What is it that people will run into a burning building to save, apart from their loved ones? Scrapbooks, photographs, keepsakes, and family heirlooms. Over time these personal items acquire an almost sacred aspect; losing them is like losing a part of ourselves.

Today’s saint, Bernardine of Siena, looked out on the landscape of 15th century Italy and saw something much worse than buildings on fire. He looked into the smoldering ashes of the peoples’ spiritual lives and saw the deadly smoke of fires that rage in the human heart: avarice, selfishness, and sloth. The people burned with desire for worldly possessions, were inflamed with hatred for each other, and had all but abandoned any semblance of religious piety. Even many in the clergy had become lax and neglectful in their practice of the faith.

These were the parts of themselves that Father Bernardine wanted to see lost in the flames of desire for Christ.

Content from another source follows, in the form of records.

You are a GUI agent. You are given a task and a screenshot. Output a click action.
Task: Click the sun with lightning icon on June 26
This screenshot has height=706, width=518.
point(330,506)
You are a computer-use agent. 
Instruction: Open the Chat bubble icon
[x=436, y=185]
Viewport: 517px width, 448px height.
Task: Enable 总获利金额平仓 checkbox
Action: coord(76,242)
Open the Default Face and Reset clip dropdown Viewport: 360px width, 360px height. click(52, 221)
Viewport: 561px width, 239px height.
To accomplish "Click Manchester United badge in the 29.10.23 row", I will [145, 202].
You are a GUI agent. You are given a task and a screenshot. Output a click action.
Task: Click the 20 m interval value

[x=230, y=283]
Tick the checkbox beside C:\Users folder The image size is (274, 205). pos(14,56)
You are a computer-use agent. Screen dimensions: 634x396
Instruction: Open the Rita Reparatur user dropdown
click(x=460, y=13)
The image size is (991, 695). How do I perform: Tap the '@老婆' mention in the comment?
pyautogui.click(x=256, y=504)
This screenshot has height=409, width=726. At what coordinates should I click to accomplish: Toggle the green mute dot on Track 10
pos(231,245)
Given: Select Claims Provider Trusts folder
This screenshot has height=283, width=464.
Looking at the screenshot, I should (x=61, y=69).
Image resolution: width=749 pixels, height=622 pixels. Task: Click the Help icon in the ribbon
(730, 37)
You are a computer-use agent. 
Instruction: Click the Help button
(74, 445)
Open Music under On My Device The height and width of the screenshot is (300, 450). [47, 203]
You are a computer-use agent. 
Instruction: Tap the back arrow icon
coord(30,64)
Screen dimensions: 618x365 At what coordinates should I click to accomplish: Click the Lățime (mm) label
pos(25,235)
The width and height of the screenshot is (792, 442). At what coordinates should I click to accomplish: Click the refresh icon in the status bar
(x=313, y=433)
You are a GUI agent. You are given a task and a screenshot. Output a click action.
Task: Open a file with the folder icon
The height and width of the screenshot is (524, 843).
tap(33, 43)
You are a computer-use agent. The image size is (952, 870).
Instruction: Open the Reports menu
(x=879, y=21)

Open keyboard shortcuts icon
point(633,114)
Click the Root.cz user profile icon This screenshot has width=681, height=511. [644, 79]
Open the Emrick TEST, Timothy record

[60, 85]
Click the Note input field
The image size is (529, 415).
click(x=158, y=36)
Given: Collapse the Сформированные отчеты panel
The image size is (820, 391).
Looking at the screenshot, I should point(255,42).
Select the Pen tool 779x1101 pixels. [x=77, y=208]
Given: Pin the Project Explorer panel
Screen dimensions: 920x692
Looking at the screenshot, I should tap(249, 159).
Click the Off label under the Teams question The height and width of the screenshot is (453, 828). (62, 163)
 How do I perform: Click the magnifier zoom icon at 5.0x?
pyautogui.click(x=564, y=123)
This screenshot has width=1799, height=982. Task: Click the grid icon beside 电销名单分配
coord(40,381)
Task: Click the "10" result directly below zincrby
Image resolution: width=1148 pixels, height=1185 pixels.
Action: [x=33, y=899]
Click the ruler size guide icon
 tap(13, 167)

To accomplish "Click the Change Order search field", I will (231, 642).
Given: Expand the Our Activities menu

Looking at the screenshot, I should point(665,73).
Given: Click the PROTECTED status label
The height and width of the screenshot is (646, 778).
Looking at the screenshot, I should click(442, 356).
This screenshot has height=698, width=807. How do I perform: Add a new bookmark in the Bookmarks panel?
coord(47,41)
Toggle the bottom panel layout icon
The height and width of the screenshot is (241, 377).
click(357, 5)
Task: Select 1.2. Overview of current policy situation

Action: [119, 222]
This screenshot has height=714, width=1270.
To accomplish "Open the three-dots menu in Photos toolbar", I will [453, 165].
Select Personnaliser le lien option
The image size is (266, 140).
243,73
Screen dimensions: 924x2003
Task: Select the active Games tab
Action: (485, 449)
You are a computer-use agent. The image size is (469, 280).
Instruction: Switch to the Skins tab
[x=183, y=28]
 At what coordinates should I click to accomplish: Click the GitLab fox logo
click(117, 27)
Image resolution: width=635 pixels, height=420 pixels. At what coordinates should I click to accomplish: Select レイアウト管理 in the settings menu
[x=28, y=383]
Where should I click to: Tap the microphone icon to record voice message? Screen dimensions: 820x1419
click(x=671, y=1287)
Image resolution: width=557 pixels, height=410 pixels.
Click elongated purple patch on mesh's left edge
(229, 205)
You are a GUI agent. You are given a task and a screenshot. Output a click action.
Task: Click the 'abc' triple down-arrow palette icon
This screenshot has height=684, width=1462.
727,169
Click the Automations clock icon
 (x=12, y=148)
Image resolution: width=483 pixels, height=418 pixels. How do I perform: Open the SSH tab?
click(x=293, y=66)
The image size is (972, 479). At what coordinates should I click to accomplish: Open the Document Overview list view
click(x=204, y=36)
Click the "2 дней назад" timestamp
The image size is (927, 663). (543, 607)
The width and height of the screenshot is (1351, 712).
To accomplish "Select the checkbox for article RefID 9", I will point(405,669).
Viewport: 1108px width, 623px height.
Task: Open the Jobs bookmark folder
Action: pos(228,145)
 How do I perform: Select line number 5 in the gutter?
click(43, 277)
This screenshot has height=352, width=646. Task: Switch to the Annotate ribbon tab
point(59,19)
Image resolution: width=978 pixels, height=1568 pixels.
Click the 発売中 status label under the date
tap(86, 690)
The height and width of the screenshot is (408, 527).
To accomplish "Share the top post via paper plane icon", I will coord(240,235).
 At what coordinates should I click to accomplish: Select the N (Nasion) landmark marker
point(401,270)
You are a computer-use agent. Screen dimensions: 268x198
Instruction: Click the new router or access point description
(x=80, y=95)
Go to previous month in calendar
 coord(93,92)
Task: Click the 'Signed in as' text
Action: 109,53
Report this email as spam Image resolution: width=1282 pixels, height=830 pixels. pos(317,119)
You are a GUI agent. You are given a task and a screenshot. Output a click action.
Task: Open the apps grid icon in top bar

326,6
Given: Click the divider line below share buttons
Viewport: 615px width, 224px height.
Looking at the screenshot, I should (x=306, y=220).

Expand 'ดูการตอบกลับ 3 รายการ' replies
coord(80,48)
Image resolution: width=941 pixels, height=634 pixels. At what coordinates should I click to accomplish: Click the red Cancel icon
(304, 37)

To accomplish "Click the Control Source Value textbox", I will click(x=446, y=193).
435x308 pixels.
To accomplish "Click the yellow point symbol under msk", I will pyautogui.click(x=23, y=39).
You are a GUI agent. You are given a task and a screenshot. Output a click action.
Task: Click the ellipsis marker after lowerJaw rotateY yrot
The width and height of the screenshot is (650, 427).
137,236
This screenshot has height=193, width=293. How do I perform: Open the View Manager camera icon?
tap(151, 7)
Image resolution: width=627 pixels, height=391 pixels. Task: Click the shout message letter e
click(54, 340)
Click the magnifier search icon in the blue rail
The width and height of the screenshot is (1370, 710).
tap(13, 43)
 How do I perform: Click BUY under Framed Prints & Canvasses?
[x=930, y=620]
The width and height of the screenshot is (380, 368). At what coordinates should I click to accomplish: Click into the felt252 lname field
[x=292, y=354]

Burning with love for them and for his Savior, he traveled across the Italian peninsula laying spiritual siege to every town he could. Father would stay as many days as he thought necessary, said Mass every morning in the town square, and preached tirelessly about the vices he detected in that place. Even though Father was known to have a weak, hoarse voice, when preaching a change came over him; filled with the Holy Spirit, his voice was sonorous, clear, and powerful. In a short time, he became famous his eloquence, forcefulness, wittiness, and piety.

fire-227291_640What’s more, Father’s homilies worked like a match to dry kindling – almost literally. Their consciences convicted, the people built bonfires and threw into the blaze any vain or worldly things they owned that kept them away from God. These fires become known as the “bonfires of the vanities” in every town that welcomed the humble yet fiery preacher, Father Bernardine of Siena.

Vanity was not unknown in the time of Jesus any more than it was in 15th century Italy or is now, for that matter. In the gospel we hear people tell Jesus why they can’t follow him; something is holding them back. This reluctance is redolent of the sinfulness in our own lives. Like the people of Christ’s time, there are earthly ties that bind; we may feel ourselves willing but unable to let go of that keepsake, the sin we just cannot seem to break. Nevertheless, Christ has made it clear; following him requires that we allow the reigns of this world to loosen and fall from around us. Let us ask the intercession of St. Bernardine of Siena, who inspired the people of Italy to throw what bound them into the fire, that the Holy Spirit may embolden us to do likewise; to cast every sinful part of ourselves in that eternal bonfire of the vanities: the flames of His infinite, merciful love.